Sasha movió afirmativamente la cabeza.

—Sí, no me cabe ninguna duda desgraciadamente: la guerra. Estallará dentro de uno o dos años.

—Sinceramente —dijo Joan—, creo que se equivoca.

—No, no. Tengo amigos que están muy bien informados, me lo han dicho con toda seguridad. Es algo cierto, fatalmente seguro.

—¿La guerra? ¿Dónde? ¿Y contra quién?

—La guerra mundial. Todas las naciones se verán arrastradas a ella. Según mis amigos, ganará Alemania, pero yo no lo creo, a no ser que gane la guerra con una rapidez sorprendente. Conozco muy bien a los ingleses y a los americanos, y estoy segura de que ellos dirán la última palabra.

—Nadie puede desear la guerra —dijo Joan.

—¿No? ¿Para qué han sido creadas pues las Juventudes Hitlerianas?

Joan respondió con convicción:

—Yo tengo muchos amigos que van a menudo a Alemania. Y según ellos, el régimen nazi en muchos aspectos es excelente.

—Bueno, bueno —exclamó Sasha—. ¡Ya veremos lo que dirán dentro de tres años!
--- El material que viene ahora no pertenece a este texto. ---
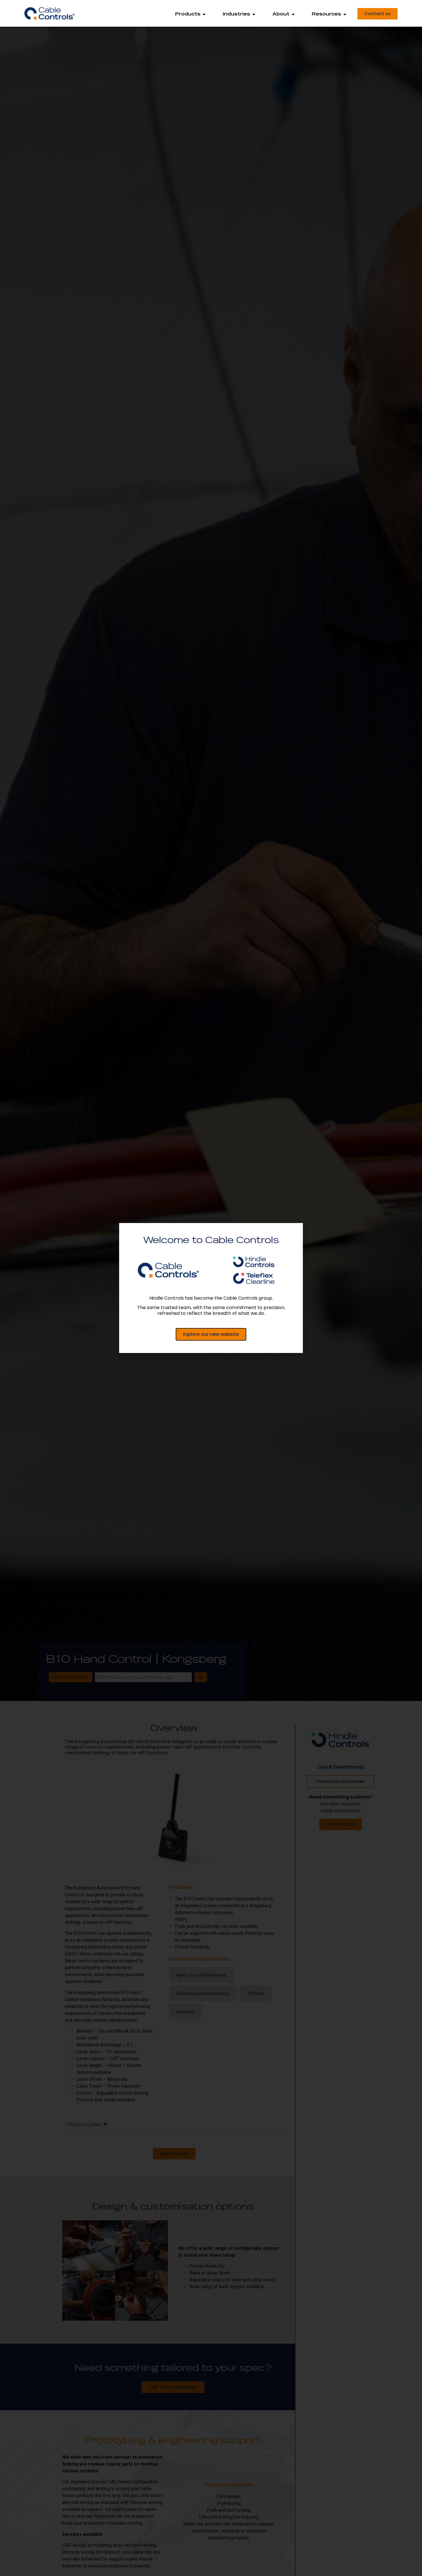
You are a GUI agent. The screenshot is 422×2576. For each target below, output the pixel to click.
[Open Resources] (344, 14)
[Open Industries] (253, 14)
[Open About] (293, 14)
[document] (211, 1288)
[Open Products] (204, 14)
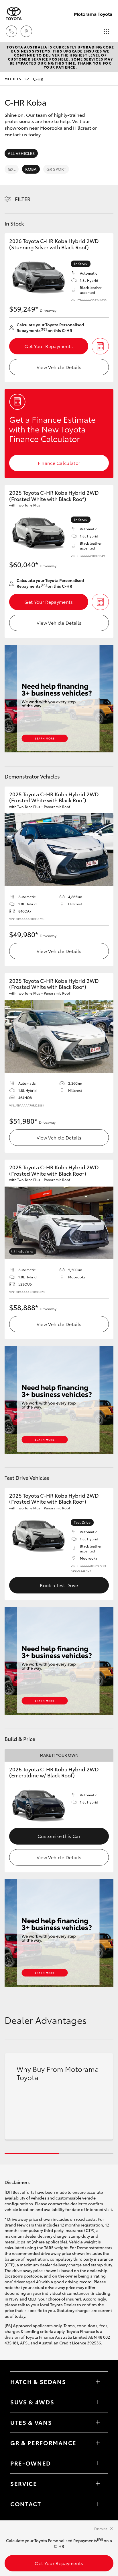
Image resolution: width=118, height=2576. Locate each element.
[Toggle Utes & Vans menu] (98, 2422)
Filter (23, 199)
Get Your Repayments (48, 346)
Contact (25, 2504)
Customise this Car (59, 1835)
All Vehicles (21, 153)
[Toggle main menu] (106, 31)
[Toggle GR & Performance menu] (98, 2443)
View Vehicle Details (59, 367)
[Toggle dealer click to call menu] (11, 31)
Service (23, 2483)
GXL (11, 169)
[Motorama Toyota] (14, 13)
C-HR (24, 79)
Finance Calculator (59, 462)
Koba (31, 169)
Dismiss (100, 2528)
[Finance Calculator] (100, 346)
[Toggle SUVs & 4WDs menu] (98, 2402)
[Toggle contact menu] (98, 2463)
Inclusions (24, 1251)
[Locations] (26, 31)
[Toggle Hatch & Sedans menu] (98, 2382)
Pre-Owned (30, 2463)
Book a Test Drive (59, 1585)
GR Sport (56, 169)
Una parada del tren la proyectó hacia delante.

—¡Ah! Estamos entrando en Cilicia. Es magnífico el paisaje, ¿verdad? Vamos a contemplarlo un poco.

Ambas se asomaron y se quedaron admirando a través de una larga brecha que hendía la cadena de montañas, la llanura azulada que se perdía entre las brumas.

Caía la noche, el aire resultaba deliciosamente fresco y agradable.

«¡Qué fantástico!», pensó Joan.

Lamentó que Rodney no estuviera a su lado para poder admirar aquel crepúsculo.